In order to obtain sufficient time dimension information and reduce the cost of processing irrelevant historical information, this paper proposes the overall framework of the multi-component spatial-temporal graph convolution (MCSGCN) network. Which is used to describe the recent characteristics, daily cycle characteristics and weekly cycle characteristics of the predicted target (GCN: spatial dimensional graph convolution; Conv: temporal dimensional convolution; FC: fully connected). For example, to predict the traffic volume of a certain highway section at 10:00, the traffic data within 1 hour before 10:00 (9:00–10:00), the traffic data corresponding to 1 day ago and 1 week ago at 10:00 will provide useful information for the prediction problem.
Suppose that the sampling frequency is q times a day, that is, q data points are included in the time series every day. It is supposed that the current moment is t0, the length of the time window to be predicted is Tp, and three time series fragments of length Th, Td, Tw are intercepted along the time axis as the input of the three components of the model's recent, daily cycles and weekly cycles, as shown in Fig. 2 (suppose the prediction period length Tp is 1 hour, Th, Td and Tw are all 2 times of Tp), where Th, Td and Tw are all integer multiples of Tp, and the three time series fragments are as follows:
(1) Recent clips
\({\chi _h}=({X_{{t_0} - {T_h}+1}},{X_{{t_0} - {T_h}+2}},...,{X_{{t_0}}}) \in {{\mathbb{R}}^{F \times N \times {T_h}}}\) , that is, a historical time series segment directly adjacent to the forecast period, as shown in the green part in Fig. 2.
(2) Daily cycle fragment
$${\chi _d}=({X_{{t_0} - ({T_d}/{T_p}) \times q+1}},...,{X_{{t_0} - ({T_d}/{T_p}) \times q+{T_p}}},{X_{{t_0} - ({T_d}/{T_p} - 1) \times q+1}},...,{X_{{t_0} - ({T_d}/{T_p} - 1) \times q+{T_p}}},...,{X_{{t_0} - q+1}},...,{X_{{t_0} - q+{T_p}}}) \in {{\mathbb{R}}^{F \times N \times {T_d}}}$$
7
It is composed of sequence fragments that are the same as the prediction target period several days before the prediction period, as shown in the red part in Fig. 2. Due to the influence of morning and evening peak cycles, people's daily routines and other factors, traffic data has a strong similarity at the same time of the day. The purpose of the daily cycle component is to model the cycle pattern of traffic data in days.

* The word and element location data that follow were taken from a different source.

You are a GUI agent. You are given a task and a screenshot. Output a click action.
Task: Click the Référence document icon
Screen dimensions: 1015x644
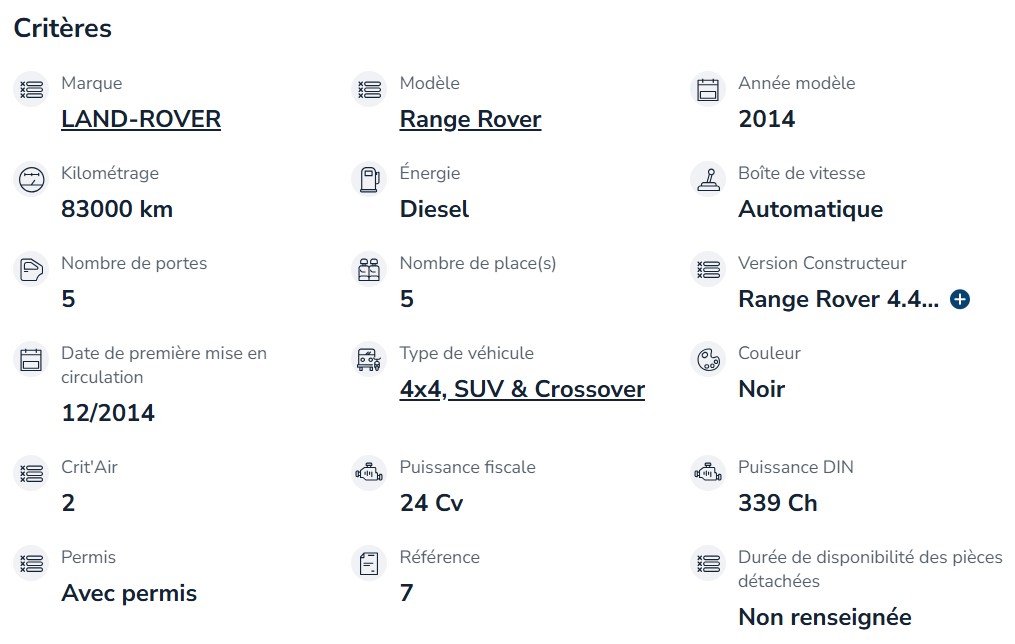[369, 563]
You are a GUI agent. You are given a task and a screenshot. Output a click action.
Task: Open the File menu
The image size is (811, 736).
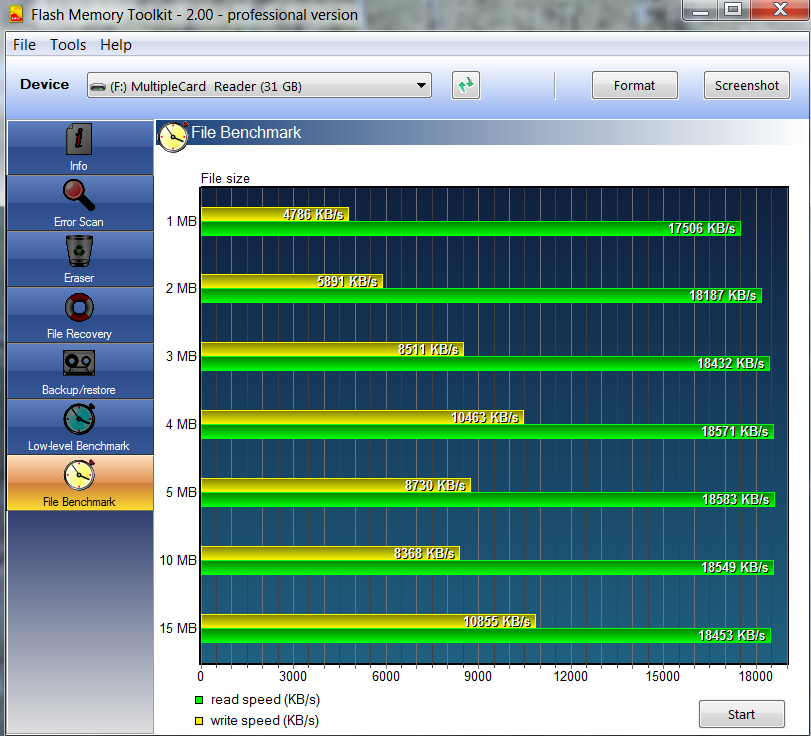[24, 45]
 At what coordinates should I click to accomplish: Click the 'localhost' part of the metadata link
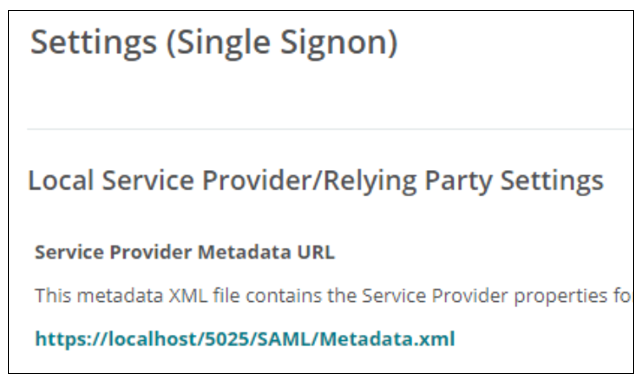coord(152,339)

(3) Weekly cycles fragment
\({\chi _w}=({X_{{t_0} - 7 \times ({T_w}/{T_p}) \times q+1}},...,{X_{{t_0} - 7 \times ({T_w}/{T_p}) \times q+{T_p}}},{X_{{t_0} - 7 \times ({T_w}/{T_p} - 1) \times q+1}},...,{X_{{t_0} - 7 \times ({T_w}/{T_p} - 1) \times q+{T_p}}},...,{X_{{t_0} - 7 \times q+1}},...,{X_{{t_0} - 7 \times q+{T_p}}}) \in {{\mathbb{R}}^{F \times N \times {T_w}}}\)
It is composed of sequence fragments with the same attributes and the same period as the prediction target week in the weeks before the prediction period, as shown in the blue part in Fig. 2. There are obvious weekly cycle patterns in traffic flow data. For example, the traffic pattern on Monday is similar to the traffic pattern on Monday in history, but may be different from the traffic pattern on weekends. The purpose of the weekly cycle component is to model the changing law of the traffic data with a weekly cycle.
The three components share the same network structure and consist of a spatial-temporal convolution module (Fig. 3) and a fully connected layer. Among them, the spatial-temporal convolution module includes two parts: the graph convolution in the spatial dimension and the standard 2-dimensional convolution in the time dimension. The model finally fuses the output results of the three components based on the parameter matrix to obtain the final prediction result. This structure can effectively capture the time and space characteristics of traffic data and its spatial-temporal correlation.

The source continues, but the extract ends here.